The line containing "Tick the Henry Brill message select circle" marks the end: quote every line from the start of the records below through it, word for word.

EXTRACTED DATA: Begin

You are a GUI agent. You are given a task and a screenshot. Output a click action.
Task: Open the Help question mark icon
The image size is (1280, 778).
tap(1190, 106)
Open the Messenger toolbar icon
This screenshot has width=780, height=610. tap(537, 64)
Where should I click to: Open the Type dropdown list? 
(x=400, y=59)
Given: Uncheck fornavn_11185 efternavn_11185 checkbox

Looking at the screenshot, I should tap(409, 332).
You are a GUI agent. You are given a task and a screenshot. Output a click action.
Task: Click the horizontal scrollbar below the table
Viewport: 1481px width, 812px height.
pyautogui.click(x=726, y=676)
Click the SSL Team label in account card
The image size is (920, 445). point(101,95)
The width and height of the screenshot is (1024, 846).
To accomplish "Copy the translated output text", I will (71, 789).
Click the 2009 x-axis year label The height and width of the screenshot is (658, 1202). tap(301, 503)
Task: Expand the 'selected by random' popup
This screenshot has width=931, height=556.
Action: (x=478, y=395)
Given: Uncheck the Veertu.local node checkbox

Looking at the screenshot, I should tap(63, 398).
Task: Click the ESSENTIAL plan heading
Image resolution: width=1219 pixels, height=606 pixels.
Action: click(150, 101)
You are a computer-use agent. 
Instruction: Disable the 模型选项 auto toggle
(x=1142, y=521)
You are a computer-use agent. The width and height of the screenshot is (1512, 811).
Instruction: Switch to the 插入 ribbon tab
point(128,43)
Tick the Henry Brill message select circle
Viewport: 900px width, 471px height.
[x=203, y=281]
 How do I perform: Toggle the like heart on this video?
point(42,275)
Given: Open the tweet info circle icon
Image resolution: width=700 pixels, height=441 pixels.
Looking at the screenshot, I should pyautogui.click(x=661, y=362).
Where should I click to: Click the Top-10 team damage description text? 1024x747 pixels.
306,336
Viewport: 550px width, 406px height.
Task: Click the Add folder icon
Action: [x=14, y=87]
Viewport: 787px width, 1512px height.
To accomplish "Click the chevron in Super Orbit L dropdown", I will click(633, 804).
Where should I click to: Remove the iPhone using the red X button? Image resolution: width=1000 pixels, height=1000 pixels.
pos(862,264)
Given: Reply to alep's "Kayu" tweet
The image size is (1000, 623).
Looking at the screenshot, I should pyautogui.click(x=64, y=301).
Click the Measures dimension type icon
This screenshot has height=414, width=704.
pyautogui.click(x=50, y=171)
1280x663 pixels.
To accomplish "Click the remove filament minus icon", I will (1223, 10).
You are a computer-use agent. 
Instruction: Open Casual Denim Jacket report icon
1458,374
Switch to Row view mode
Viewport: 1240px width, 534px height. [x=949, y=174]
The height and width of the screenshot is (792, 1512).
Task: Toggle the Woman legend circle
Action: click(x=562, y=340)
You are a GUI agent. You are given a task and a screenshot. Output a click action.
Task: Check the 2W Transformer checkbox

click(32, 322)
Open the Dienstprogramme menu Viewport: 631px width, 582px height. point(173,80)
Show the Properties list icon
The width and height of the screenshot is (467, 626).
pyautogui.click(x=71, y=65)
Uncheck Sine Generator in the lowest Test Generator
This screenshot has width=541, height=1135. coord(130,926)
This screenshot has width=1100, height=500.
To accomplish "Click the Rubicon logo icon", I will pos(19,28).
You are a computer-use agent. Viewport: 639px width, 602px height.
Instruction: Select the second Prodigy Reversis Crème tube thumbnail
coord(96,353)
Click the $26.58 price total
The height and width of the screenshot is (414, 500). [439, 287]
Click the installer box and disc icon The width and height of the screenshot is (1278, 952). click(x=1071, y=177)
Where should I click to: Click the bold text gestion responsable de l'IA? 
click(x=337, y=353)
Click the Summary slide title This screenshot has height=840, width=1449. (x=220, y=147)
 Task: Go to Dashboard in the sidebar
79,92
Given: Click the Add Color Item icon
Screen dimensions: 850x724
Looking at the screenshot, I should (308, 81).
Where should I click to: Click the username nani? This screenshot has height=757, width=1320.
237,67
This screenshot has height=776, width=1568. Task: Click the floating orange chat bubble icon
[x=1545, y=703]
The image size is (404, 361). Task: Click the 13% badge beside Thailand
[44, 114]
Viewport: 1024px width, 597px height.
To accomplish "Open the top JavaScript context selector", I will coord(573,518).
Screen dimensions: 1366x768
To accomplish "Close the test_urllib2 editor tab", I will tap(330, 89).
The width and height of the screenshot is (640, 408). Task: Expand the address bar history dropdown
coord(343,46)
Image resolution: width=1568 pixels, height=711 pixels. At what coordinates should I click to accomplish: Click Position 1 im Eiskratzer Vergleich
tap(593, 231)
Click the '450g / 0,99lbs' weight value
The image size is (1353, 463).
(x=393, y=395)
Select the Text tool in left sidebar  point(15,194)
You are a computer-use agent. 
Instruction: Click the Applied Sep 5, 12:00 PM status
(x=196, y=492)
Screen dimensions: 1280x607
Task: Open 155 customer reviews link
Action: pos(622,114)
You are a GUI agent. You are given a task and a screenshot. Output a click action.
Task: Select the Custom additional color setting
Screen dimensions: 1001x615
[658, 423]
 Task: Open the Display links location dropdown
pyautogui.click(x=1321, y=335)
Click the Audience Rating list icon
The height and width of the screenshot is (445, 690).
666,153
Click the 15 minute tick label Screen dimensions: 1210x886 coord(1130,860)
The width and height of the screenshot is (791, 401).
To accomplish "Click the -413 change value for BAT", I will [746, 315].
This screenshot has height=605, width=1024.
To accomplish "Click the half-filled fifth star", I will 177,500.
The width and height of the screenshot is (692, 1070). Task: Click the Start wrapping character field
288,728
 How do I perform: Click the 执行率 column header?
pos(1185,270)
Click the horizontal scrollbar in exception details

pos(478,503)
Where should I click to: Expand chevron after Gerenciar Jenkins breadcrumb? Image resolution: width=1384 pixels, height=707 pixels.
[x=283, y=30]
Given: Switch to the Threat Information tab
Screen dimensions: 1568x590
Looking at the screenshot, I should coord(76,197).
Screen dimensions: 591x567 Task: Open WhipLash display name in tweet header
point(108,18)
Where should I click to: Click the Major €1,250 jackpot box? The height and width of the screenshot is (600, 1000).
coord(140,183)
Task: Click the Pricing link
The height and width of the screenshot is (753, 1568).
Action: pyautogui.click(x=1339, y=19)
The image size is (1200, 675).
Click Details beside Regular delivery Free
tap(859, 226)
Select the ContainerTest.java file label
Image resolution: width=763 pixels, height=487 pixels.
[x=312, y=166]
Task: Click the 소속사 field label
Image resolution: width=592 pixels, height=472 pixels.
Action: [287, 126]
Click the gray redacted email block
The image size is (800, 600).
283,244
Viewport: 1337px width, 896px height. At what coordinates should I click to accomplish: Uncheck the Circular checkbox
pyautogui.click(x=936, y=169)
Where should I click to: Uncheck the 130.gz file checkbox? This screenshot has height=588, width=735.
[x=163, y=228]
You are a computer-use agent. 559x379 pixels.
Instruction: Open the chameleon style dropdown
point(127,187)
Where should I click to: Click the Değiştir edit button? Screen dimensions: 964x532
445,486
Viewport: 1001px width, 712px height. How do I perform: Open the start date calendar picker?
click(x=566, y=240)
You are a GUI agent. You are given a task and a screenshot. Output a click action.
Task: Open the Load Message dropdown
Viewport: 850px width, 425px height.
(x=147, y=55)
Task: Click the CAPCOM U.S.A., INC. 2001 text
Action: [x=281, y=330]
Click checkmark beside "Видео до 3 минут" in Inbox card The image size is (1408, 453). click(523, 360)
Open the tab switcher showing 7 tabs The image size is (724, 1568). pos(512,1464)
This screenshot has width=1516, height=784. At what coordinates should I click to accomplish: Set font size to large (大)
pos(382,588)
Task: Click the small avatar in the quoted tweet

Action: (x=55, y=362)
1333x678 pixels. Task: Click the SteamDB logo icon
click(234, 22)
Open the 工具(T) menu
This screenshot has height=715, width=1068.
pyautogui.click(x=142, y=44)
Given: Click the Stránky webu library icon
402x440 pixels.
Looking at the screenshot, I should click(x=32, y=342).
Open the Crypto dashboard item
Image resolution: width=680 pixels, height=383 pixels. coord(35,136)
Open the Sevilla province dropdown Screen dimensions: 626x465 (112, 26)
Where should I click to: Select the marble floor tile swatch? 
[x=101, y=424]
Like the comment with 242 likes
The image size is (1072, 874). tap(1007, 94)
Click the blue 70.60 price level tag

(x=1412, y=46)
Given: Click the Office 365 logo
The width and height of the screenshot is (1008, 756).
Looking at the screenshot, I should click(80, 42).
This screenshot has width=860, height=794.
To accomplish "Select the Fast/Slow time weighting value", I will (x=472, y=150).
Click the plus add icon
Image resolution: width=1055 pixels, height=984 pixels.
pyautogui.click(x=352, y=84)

EXTRACTED DATA: End

> **WORKED SOLUTION**:
You are a GUI agent. You are given a task and a screenshot. Output a click action.
Task: Open the Help question mark icon
The image size is (1280, 778).
tap(1190, 106)
Open the Messenger toolbar icon
This screenshot has width=780, height=610. tap(537, 64)
Where should I click to: Open the Type dropdown list? 
(x=400, y=59)
Given: Uncheck fornavn_11185 efternavn_11185 checkbox

Looking at the screenshot, I should tap(409, 332).
You are a GUI agent. You are given a task and a screenshot. Output a click action.
Task: Click the horizontal scrollbar below the table
Viewport: 1481px width, 812px height.
pyautogui.click(x=726, y=676)
Click the SSL Team label in account card
The image size is (920, 445). point(101,95)
The width and height of the screenshot is (1024, 846).
To accomplish "Copy the translated output text", I will (71, 789).
Click the 2009 x-axis year label The height and width of the screenshot is (658, 1202). tap(301, 503)
Task: Expand the 'selected by random' popup
This screenshot has width=931, height=556.
Action: (x=478, y=395)
Given: Uncheck the Veertu.local node checkbox

Looking at the screenshot, I should tap(63, 398).
Task: Click the ESSENTIAL plan heading
Image resolution: width=1219 pixels, height=606 pixels.
Action: click(150, 101)
You are a computer-use agent. 
Instruction: Disable the 模型选项 auto toggle
(x=1142, y=521)
You are a computer-use agent. The width and height of the screenshot is (1512, 811).
Instruction: Switch to the 插入 ribbon tab
point(128,43)
Tick the Henry Brill message select circle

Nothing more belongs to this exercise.